→ **About this exercise**
The whole of the data is to be returned without a single change.

___ Dataset excerpts

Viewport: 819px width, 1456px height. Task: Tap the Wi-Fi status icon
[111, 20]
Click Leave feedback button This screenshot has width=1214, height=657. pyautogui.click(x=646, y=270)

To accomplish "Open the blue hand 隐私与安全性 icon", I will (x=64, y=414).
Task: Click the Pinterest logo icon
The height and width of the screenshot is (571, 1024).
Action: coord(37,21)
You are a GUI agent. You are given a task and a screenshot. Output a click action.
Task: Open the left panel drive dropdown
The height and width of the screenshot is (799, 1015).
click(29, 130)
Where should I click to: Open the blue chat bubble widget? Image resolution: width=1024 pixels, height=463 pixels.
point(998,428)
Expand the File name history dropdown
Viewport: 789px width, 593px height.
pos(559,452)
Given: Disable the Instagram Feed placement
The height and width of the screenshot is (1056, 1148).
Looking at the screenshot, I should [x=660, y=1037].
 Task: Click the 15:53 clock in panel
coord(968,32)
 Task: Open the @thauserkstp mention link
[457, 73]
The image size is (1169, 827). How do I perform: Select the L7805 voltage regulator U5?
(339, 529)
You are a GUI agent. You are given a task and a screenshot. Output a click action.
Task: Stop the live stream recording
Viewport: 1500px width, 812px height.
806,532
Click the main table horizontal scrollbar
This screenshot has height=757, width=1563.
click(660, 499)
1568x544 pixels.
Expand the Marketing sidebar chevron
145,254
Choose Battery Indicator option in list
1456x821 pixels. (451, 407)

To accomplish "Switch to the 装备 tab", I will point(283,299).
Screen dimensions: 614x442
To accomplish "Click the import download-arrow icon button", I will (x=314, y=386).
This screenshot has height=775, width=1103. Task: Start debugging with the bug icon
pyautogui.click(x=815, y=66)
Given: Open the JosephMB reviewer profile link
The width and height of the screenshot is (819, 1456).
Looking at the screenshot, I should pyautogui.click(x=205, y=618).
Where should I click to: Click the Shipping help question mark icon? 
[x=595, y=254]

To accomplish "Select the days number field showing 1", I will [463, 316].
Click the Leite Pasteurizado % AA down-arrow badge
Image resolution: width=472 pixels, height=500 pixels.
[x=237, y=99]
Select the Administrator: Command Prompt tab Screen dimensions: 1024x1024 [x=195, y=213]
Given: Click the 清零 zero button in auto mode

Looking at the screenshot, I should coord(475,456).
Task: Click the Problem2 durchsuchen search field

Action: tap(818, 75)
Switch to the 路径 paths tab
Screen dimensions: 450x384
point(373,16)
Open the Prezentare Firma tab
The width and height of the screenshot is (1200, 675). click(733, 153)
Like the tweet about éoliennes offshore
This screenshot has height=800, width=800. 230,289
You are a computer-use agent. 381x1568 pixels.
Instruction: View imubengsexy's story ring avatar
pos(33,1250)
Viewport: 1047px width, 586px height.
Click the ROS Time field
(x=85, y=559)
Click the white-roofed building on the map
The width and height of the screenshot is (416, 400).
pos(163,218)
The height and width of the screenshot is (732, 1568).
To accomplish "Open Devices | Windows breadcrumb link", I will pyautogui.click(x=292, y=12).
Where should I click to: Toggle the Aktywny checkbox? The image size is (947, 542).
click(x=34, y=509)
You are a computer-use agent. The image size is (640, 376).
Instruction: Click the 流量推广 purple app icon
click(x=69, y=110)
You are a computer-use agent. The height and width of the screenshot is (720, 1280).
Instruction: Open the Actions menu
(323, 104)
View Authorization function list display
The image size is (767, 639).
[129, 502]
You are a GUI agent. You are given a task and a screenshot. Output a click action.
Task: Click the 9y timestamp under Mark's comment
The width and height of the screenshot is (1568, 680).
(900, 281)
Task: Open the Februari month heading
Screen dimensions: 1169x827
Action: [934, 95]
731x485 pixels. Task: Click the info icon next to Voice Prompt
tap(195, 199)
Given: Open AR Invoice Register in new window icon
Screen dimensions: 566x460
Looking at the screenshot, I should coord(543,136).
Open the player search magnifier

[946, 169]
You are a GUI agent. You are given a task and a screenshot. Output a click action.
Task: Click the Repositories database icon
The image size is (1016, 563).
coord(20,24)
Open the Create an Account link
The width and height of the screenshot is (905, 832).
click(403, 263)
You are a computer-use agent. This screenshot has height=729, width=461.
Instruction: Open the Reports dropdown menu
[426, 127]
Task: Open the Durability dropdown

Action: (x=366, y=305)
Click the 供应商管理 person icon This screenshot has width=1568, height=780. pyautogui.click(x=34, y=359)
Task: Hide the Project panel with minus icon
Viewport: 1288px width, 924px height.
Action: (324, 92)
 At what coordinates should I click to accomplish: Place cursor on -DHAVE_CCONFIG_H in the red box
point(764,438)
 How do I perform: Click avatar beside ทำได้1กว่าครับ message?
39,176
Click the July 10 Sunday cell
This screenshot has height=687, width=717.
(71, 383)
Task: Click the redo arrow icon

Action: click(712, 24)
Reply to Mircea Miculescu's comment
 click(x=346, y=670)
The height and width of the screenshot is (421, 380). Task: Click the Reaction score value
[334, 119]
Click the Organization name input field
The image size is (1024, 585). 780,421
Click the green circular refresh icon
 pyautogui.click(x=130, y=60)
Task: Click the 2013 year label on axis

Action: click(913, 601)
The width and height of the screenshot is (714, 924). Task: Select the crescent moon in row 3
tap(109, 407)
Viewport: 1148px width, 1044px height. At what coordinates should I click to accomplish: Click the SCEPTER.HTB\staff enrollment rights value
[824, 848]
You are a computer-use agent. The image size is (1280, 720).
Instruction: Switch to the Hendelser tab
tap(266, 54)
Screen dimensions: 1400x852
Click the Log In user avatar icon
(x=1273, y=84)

______

→ **Answer space**
Viewport: 819px width, 1456px height. Task: Tap the Wi-Fi status icon
[111, 20]
Click Leave feedback button This screenshot has width=1214, height=657. pyautogui.click(x=646, y=270)

To accomplish "Open the blue hand 隐私与安全性 icon", I will (x=64, y=414).
Task: Click the Pinterest logo icon
The height and width of the screenshot is (571, 1024).
Action: coord(37,21)
You are a GUI agent. You are given a task and a screenshot. Output a click action.
Task: Open the left panel drive dropdown
The height and width of the screenshot is (799, 1015).
click(29, 130)
Where should I click to: Open the blue chat bubble widget? Image resolution: width=1024 pixels, height=463 pixels.
point(998,428)
Expand the File name history dropdown
Viewport: 789px width, 593px height.
pos(559,452)
Given: Disable the Instagram Feed placement
The height and width of the screenshot is (1056, 1148).
Looking at the screenshot, I should [x=660, y=1037].
 Task: Click the 15:53 clock in panel
coord(968,32)
 Task: Open the @thauserkstp mention link
[457, 73]
The image size is (1169, 827). How do I perform: Select the L7805 voltage regulator U5?
(339, 529)
You are a GUI agent. You are given a task and a screenshot. Output a click action.
Task: Stop the live stream recording
Viewport: 1500px width, 812px height.
806,532
Click the main table horizontal scrollbar
This screenshot has height=757, width=1563.
click(660, 499)
1568x544 pixels.
Expand the Marketing sidebar chevron
145,254
Choose Battery Indicator option in list
1456x821 pixels. (451, 407)

To accomplish "Switch to the 装备 tab", I will point(283,299).
Screen dimensions: 614x442
To accomplish "Click the import download-arrow icon button", I will (x=314, y=386).
This screenshot has height=775, width=1103. Task: Start debugging with the bug icon
pyautogui.click(x=815, y=66)
Given: Open the JosephMB reviewer profile link
The width and height of the screenshot is (819, 1456).
Looking at the screenshot, I should pyautogui.click(x=205, y=618).
Where should I click to: Click the Shipping help question mark icon? 
[x=595, y=254]

To accomplish "Select the days number field showing 1", I will [463, 316].
Click the Leite Pasteurizado % AA down-arrow badge
Image resolution: width=472 pixels, height=500 pixels.
[x=237, y=99]
Select the Administrator: Command Prompt tab Screen dimensions: 1024x1024 [x=195, y=213]
Given: Click the 清零 zero button in auto mode

Looking at the screenshot, I should coord(475,456).
Task: Click the Problem2 durchsuchen search field

Action: tap(818, 75)
Switch to the 路径 paths tab
Screen dimensions: 450x384
point(373,16)
Open the Prezentare Firma tab
The width and height of the screenshot is (1200, 675). click(733, 153)
Like the tweet about éoliennes offshore
This screenshot has height=800, width=800. 230,289
You are a computer-use agent. 381x1568 pixels.
Instruction: View imubengsexy's story ring avatar
pos(33,1250)
Viewport: 1047px width, 586px height.
Click the ROS Time field
(x=85, y=559)
Click the white-roofed building on the map
The width and height of the screenshot is (416, 400).
pos(163,218)
The height and width of the screenshot is (732, 1568).
To accomplish "Open Devices | Windows breadcrumb link", I will pyautogui.click(x=292, y=12).
Where should I click to: Toggle the Aktywny checkbox? The image size is (947, 542).
click(x=34, y=509)
You are a computer-use agent. The image size is (640, 376).
Instruction: Click the 流量推广 purple app icon
click(x=69, y=110)
You are a computer-use agent. The height and width of the screenshot is (720, 1280).
Instruction: Open the Actions menu
(323, 104)
View Authorization function list display
The image size is (767, 639).
[129, 502]
You are a GUI agent. You are given a task and a screenshot. Output a click action.
Task: Click the 9y timestamp under Mark's comment
The width and height of the screenshot is (1568, 680).
(900, 281)
Task: Open the Februari month heading
Screen dimensions: 1169x827
Action: [934, 95]
731x485 pixels. Task: Click the info icon next to Voice Prompt
tap(195, 199)
Given: Open AR Invoice Register in new window icon
Screen dimensions: 566x460
Looking at the screenshot, I should coord(543,136).
Open the player search magnifier

[946, 169]
You are a GUI agent. You are given a task and a screenshot. Output a click action.
Task: Click the Repositories database icon
The image size is (1016, 563).
coord(20,24)
Open the Create an Account link
The width and height of the screenshot is (905, 832).
click(403, 263)
You are a computer-use agent. This screenshot has height=729, width=461.
Instruction: Open the Reports dropdown menu
[426, 127]
Task: Open the Durability dropdown

Action: (x=366, y=305)
Click the 供应商管理 person icon This screenshot has width=1568, height=780. pyautogui.click(x=34, y=359)
Task: Hide the Project panel with minus icon
Viewport: 1288px width, 924px height.
Action: (324, 92)
 At what coordinates should I click to accomplish: Place cursor on -DHAVE_CCONFIG_H in the red box
point(764,438)
 How do I perform: Click avatar beside ทำได้1กว่าครับ message?
39,176
Click the July 10 Sunday cell
This screenshot has height=687, width=717.
(71, 383)
Task: Click the redo arrow icon

Action: click(712, 24)
Reply to Mircea Miculescu's comment
 click(x=346, y=670)
The height and width of the screenshot is (421, 380). Task: Click the Reaction score value
[334, 119]
Click the Organization name input field
The image size is (1024, 585). 780,421
Click the green circular refresh icon
 pyautogui.click(x=130, y=60)
Task: Click the 2013 year label on axis

Action: click(913, 601)
The width and height of the screenshot is (714, 924). Task: Select the crescent moon in row 3
tap(109, 407)
Viewport: 1148px width, 1044px height. At what coordinates should I click to accomplish: Click the SCEPTER.HTB\staff enrollment rights value
[824, 848]
You are a computer-use agent. The image size is (1280, 720).
Instruction: Switch to the Hendelser tab
tap(266, 54)
Screen dimensions: 1400x852
Click the Log In user avatar icon
(x=1273, y=84)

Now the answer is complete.